> _About this task_:
What is needed is an exact reproduction of the lines from the one that contains "686x386 pixels." through the end of the data, both included and nothing else, with pictures omitted.

[Dataset entries]
☆ ☆ ☆ ☆ ☆ ☆ ☆

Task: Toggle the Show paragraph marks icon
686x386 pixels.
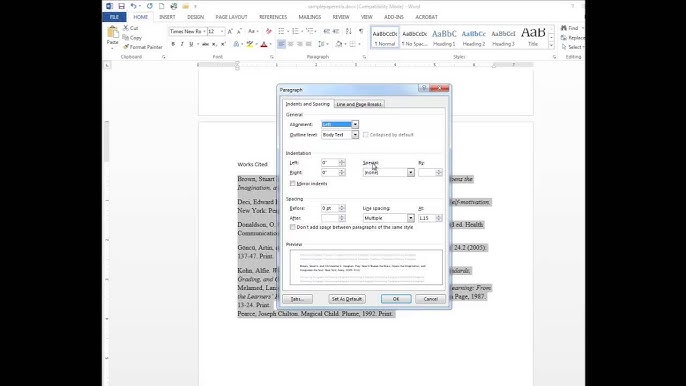Action: pyautogui.click(x=361, y=31)
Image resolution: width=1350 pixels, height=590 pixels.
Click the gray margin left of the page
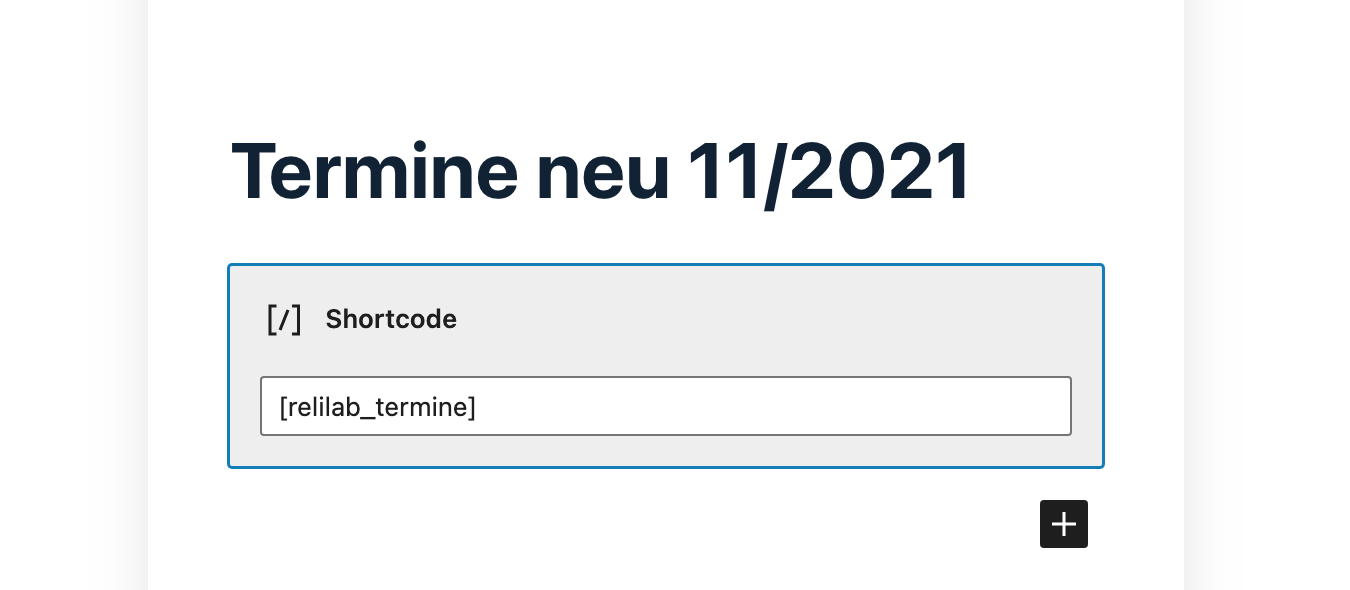coord(70,300)
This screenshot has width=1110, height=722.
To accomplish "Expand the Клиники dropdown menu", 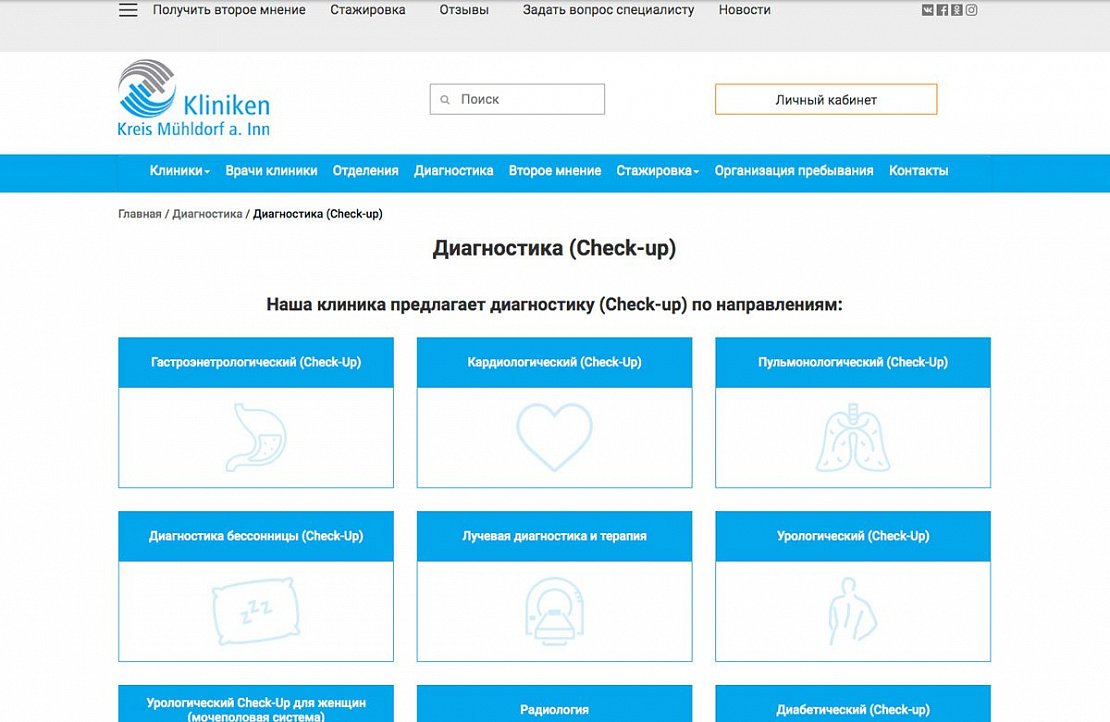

☆ ☆ ☆ ☆ ☆ ☆ ☆

> _Written answer_:
686x386 pixels.
Action: pyautogui.click(x=361, y=31)
Image resolution: width=1350 pixels, height=590 pixels.
Click the gray margin left of the page
coord(70,300)
This screenshot has width=1110, height=722.
To accomplish "Expand the Клиники dropdown menu", 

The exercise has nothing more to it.